Был у Серова учеником К. С. Петров-Водкин, ставший художником с очень ярко выраженным своим лицом. Отличительная черта его произведений — декоративизм, стремление к стенописному примитиву, к линейно-плоскостной монументальности, стилизаторство. Все это в зачаточном состоянии было и у ученика училища живописи, и все это было глубоко чуждо Серову, если можно так выразиться, «не в его плане». Но он чувствовал талантливость юноши и не прилагал никаких усилий к тому, чтобы переломить его манеру, ввести в какие-то иные рамки. «У него что-то есть, — говорил он, — что-то есть…» И трогательно берег это своеобразие.
Петров-Водкин был из тех, кто понимал немногословие Серова, и в своей автобиографической повести «Пространство Эвклида» рассказал о своем учителе:
«Со вступлением Серова, Левитана и Трубецкого оживилось училище. Я перешел в мастерскую Серова.
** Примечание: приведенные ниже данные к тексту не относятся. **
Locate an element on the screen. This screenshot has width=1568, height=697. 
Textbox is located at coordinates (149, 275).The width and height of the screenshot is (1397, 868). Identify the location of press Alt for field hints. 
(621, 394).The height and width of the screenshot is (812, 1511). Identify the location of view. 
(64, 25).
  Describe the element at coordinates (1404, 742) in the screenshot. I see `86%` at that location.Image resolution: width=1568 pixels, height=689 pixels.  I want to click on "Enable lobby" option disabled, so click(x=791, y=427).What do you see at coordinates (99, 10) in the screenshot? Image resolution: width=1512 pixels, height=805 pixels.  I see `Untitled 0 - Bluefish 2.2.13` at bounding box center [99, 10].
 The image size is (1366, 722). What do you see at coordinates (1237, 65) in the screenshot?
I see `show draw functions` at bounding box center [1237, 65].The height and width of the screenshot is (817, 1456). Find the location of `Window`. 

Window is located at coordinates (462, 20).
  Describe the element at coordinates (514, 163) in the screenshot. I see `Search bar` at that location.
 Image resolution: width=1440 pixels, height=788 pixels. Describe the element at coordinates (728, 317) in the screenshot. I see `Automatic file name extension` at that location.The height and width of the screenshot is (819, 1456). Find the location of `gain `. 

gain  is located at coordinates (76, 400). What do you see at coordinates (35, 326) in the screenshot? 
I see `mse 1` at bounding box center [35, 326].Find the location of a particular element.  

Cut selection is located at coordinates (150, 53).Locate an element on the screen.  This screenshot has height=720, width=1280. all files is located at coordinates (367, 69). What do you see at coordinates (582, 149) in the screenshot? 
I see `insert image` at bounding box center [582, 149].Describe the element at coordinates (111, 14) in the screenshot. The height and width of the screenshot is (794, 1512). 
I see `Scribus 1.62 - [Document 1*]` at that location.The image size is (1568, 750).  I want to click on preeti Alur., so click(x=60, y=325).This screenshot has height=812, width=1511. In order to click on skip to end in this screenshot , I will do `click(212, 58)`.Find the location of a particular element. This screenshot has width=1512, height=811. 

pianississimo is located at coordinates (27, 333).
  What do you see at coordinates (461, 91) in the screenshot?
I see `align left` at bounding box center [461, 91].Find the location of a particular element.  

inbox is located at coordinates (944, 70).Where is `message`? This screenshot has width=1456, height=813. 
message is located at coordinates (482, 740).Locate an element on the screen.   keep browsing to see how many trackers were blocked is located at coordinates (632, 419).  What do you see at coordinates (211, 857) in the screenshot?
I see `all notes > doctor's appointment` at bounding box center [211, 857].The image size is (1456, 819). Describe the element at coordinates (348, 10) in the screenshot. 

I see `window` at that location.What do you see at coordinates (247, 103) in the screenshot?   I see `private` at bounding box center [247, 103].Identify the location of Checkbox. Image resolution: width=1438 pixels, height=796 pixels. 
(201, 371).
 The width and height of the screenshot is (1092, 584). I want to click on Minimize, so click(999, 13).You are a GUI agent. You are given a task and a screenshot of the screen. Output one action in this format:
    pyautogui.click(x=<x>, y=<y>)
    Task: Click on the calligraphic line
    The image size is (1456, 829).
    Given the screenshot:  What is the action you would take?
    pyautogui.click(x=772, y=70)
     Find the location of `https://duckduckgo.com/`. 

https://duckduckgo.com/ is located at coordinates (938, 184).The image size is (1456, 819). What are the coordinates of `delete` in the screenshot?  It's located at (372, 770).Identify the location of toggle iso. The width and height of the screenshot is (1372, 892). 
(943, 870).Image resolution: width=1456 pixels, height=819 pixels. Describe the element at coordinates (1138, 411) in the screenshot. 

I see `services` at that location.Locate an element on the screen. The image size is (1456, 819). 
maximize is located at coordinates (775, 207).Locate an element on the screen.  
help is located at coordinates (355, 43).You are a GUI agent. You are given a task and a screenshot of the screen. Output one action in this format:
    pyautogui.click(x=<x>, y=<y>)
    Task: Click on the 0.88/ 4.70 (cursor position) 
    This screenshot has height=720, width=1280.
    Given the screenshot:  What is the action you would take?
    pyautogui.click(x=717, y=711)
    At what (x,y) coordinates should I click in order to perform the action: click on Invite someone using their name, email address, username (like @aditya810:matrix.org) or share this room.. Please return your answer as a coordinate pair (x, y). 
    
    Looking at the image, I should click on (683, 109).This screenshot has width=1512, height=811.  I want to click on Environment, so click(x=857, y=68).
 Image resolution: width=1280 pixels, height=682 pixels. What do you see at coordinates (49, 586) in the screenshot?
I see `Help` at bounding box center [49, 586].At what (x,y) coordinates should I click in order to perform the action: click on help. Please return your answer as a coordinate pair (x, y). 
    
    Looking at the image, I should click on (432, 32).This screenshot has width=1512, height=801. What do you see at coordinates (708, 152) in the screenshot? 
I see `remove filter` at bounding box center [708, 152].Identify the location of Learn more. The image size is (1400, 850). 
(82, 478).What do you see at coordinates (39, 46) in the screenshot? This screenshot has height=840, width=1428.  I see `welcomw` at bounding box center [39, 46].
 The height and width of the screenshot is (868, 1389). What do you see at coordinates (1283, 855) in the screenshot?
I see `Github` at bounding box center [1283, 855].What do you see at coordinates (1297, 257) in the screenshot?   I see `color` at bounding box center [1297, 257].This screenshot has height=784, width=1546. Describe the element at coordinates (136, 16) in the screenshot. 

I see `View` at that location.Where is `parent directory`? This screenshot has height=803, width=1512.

Валентин Александрович был маленького роста, крепыш, с тесно связанными головой, шеей, плечами; как миниатюрный бык, двигал он этими сцеплениями. Смотрел исподлобья, шевелил усами. Он стал столпом училища и нашим любимцем.
Если К. Коровин, засунув за жилет большие пальцы рук, говорил много и весело, с анекдотами и кокетничал красивой внешностью, то Серов был немногоречив, но зато брошенная им фраза попадала и в бровь и в глаз работы и ученика. Коровин с наскока к мольберту рассыпался похвалами: «прекрасно, здорово, отлично», — что не мешало ему в отсутствие студента перед этим же холстом делать брезгливую гримасу. В Коровине было ухарство и щегольство/ свойственные и его работам, досадно талантливым за их темпераментность сплеча, с налета, с росчерка.